Listing from a dataset
* * *

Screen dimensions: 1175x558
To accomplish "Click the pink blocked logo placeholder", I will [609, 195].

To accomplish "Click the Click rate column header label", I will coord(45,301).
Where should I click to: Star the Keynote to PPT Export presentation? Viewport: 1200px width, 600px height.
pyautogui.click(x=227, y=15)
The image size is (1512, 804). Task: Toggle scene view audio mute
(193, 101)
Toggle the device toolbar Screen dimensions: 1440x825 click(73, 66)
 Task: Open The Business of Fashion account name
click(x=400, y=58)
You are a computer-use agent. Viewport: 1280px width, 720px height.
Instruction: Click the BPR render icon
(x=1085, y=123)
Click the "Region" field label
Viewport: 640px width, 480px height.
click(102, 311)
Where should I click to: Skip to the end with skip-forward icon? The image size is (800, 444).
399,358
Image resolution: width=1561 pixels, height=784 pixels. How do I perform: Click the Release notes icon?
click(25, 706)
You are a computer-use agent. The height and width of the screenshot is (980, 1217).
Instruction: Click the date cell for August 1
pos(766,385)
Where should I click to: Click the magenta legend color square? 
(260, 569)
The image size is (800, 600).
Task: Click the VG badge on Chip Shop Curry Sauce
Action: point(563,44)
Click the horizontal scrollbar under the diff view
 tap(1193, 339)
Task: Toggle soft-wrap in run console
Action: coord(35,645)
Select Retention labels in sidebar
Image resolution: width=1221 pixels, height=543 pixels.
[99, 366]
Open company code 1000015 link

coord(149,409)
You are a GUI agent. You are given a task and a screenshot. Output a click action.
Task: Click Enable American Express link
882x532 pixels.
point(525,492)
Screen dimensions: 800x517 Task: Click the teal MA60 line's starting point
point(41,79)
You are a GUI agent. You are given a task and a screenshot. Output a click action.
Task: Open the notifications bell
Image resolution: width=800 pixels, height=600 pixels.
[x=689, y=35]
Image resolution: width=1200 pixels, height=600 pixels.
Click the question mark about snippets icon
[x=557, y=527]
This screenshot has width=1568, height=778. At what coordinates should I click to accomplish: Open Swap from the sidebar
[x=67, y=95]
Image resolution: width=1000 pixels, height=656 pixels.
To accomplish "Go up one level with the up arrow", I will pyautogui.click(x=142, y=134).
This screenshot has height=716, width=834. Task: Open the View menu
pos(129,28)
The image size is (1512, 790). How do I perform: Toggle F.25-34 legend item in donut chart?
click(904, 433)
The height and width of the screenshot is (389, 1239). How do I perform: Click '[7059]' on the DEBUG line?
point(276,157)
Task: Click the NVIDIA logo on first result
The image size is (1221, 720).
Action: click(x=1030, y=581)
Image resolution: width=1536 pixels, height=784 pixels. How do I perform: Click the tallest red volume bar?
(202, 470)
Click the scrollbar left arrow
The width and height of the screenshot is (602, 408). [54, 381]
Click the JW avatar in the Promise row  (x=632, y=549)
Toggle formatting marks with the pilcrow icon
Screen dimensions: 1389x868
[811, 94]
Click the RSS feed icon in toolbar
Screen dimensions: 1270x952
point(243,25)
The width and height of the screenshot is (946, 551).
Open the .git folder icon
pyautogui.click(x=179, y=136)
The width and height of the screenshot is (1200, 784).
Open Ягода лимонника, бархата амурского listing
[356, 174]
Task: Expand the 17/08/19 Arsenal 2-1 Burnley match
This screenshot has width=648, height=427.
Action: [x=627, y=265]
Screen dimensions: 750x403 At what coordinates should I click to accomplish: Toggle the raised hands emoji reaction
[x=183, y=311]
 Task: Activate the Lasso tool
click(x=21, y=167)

* * *

Task description:
Format every line of the listing as a JSON array of strings, with one string per line and blank lines omitted.

Output of the task:
[
  "Screen dimensions: 1175x558",
  "To accomplish \"Click the pink blocked logo placeholder\", I will [609, 195].",
  "To accomplish \"Click the Click rate column header label\", I will coord(45,301).",
  "Where should I click to: Star the Keynote to PPT Export presentation? Viewport: 1200px width, 600px height.",
  "pyautogui.click(x=227, y=15)",
  "The image size is (1512, 804). Task: Toggle scene view audio mute",
  "(193, 101)",
  "Toggle the device toolbar Screen dimensions: 1440x825 click(73, 66)",
  " Task: Open The Business of Fashion account name",
  "click(x=400, y=58)",
  "You are a computer-use agent. Viewport: 1280px width, 720px height.",
  "Instruction: Click the BPR render icon",
  "(x=1085, y=123)",
  "Click the \"Region\" field label",
  "Viewport: 640px width, 480px height.",
  "click(102, 311)",
  "Where should I click to: Skip to the end with skip-forward icon? The image size is (800, 444).",
  "399,358",
  "Image resolution: width=1561 pixels, height=784 pixels. How do I perform: Click the Release notes icon?",
  "click(25, 706)",
  "You are a computer-use agent. The height and width of the screenshot is (980, 1217).",
  "Instruction: Click the date cell for August 1",
  "pos(766,385)",
  "Where should I click to: Click the magenta legend color square? ",
  "(260, 569)",
  "The image size is (800, 600).",
  "Task: Click the VG badge on Chip Shop Curry Sauce",
  "Action: point(563,44)",
  "Click the horizontal scrollbar under the diff view",
  " tap(1193, 339)",
  "Task: Toggle soft-wrap in run console",
  "Action: coord(35,645)",
  "Select Retention labels in sidebar",
  "Image resolution: width=1221 pixels, height=543 pixels.",
  "[99, 366]",
  "Open company code 1000015 link",
  "coord(149,409)",
  "You are a GUI agent. You are given a task and a screenshot. Output a click action.",
  "Task: Click Enable American Express link",
  "882x532 pixels.",
  "point(525,492)",
  "Screen dimensions: 800x517 Task: Click the teal MA60 line's starting point",
  "point(41,79)",
  "You are a GUI agent. You are given a task and a screenshot. Output a click action.",
  "Task: Open the notifications bell",
  "Image resolution: width=800 pixels, height=600 pixels.",
  "[x=689, y=35]",
  "Image resolution: width=1200 pixels, height=600 pixels.",
  "Click the question mark about snippets icon",
  "[x=557, y=527]",
  "This screenshot has width=1568, height=778. At what coordinates should I click to accomplish: Open Swap from the sidebar",
  "[x=67, y=95]",
  "Image resolution: width=1000 pixels, height=656 pixels.",
  "To accomplish \"Go up one level with the up arrow\", I will pyautogui.click(x=142, y=134).",
  "This screenshot has height=716, width=834. Task: Open the View menu",
  "pos(129,28)",
  "The image size is (1512, 790). How do I perform: Toggle F.25-34 legend item in donut chart?",
  "click(904, 433)",
  "The height and width of the screenshot is (389, 1239). How do I perform: Click '[7059]' on the DEBUG line?",
  "point(276,157)",
  "Task: Click the NVIDIA logo on first result",
  "The image size is (1221, 720).",
  "Action: click(x=1030, y=581)",
  "Image resolution: width=1536 pixels, height=784 pixels. How do I perform: Click the tallest red volume bar?",
  "(202, 470)",
  "Click the scrollbar left arrow",
  "The width and height of the screenshot is (602, 408). [54, 381]",
  "Click the JW avatar in the Promise row  (x=632, y=549)",
  "Toggle formatting marks with the pilcrow icon",
  "Screen dimensions: 1389x868",
  "[811, 94]",
  "Click the RSS feed icon in toolbar",
  "Screen dimensions: 1270x952",
  "point(243,25)",
  "The width and height of the screenshot is (946, 551).",
  "Open the .git folder icon",
  "pyautogui.click(x=179, y=136)",
  "The width and height of the screenshot is (1200, 784).",
  "Open Ягода лимонника, бархата амурского listing",
  "[356, 174]",
  "Task: Expand the 17/08/19 Arsenal 2-1 Burnley match",
  "This screenshot has width=648, height=427.",
  "Action: [x=627, y=265]",
  "Screen dimensions: 750x403 At what coordinates should I click to accomplish: Toggle the raised hands emoji reaction",
  "[x=183, y=311]",
  " Task: Activate the Lasso tool",
  "click(x=21, y=167)"
]